» **What to produce**:
Could you give back every entry below exactly, with the pictures dropped?

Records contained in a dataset
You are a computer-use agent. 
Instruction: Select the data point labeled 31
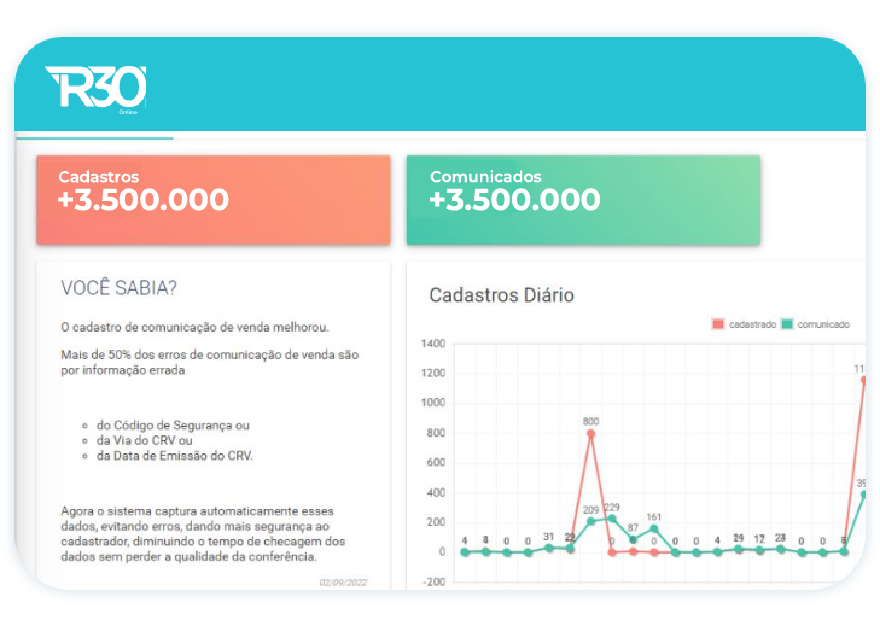(x=549, y=547)
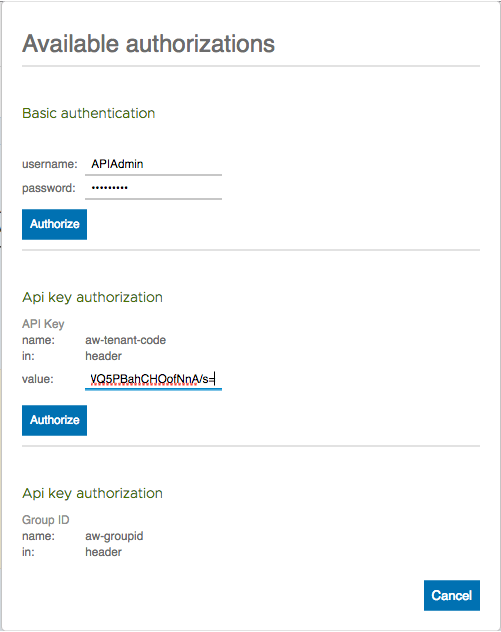
Task: Click the value: label
Action: (x=37, y=379)
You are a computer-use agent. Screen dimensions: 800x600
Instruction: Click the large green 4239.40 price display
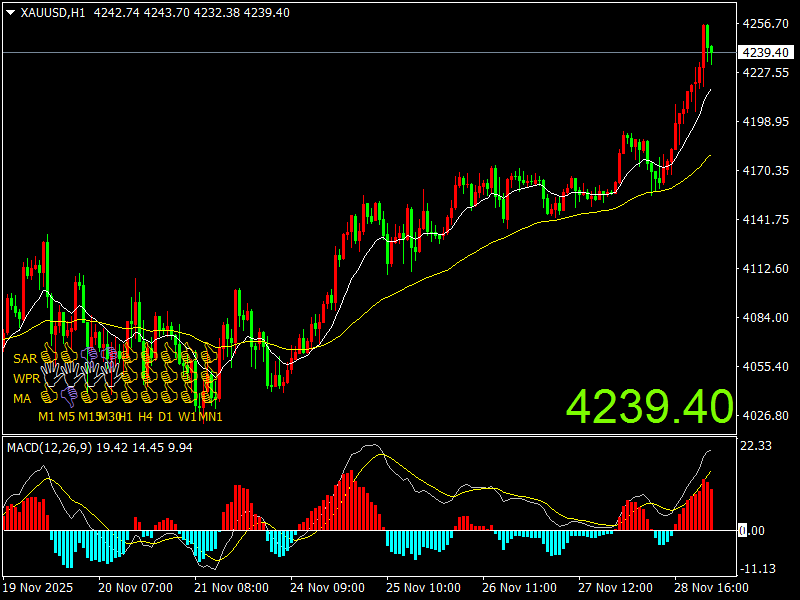point(649,407)
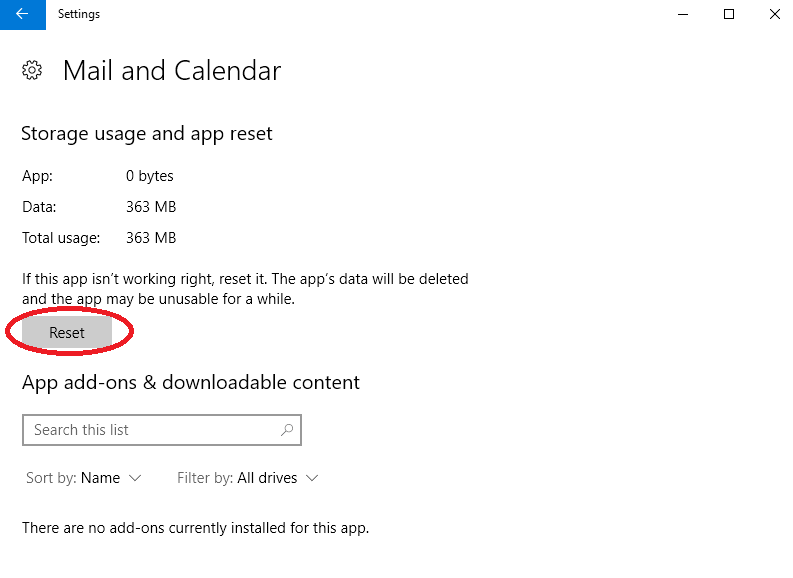793x578 pixels.
Task: Go back using the Settings back arrow
Action: point(22,14)
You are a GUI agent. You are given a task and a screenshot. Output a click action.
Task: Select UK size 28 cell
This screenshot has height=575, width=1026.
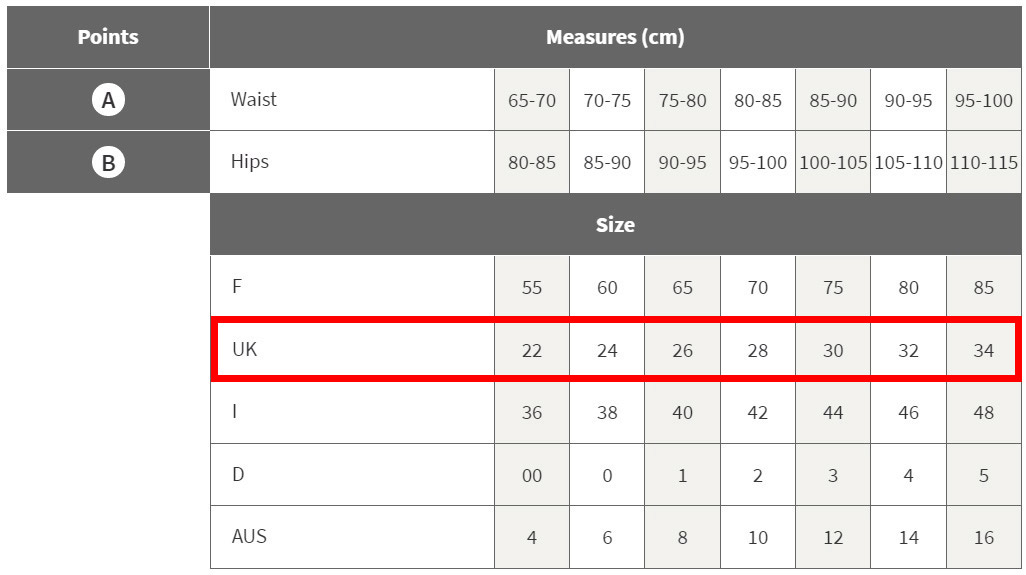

» **Result for this task**:
You are a computer-use agent. 
Instruction: Select the data point labeled 31
(x=549, y=547)
Task: Click the value: label
Action: (x=37, y=379)
You are a computer-use agent. Screen dimensions: 800x600
Instruction: Click the large green 4239.40 price display
point(649,407)
793x578 pixels.
Task: Go back using the Settings back arrow
Action: point(22,14)
You are a GUI agent. You are given a task and a screenshot. Output a click action.
Task: Select UK size 28 cell
This screenshot has height=575, width=1026.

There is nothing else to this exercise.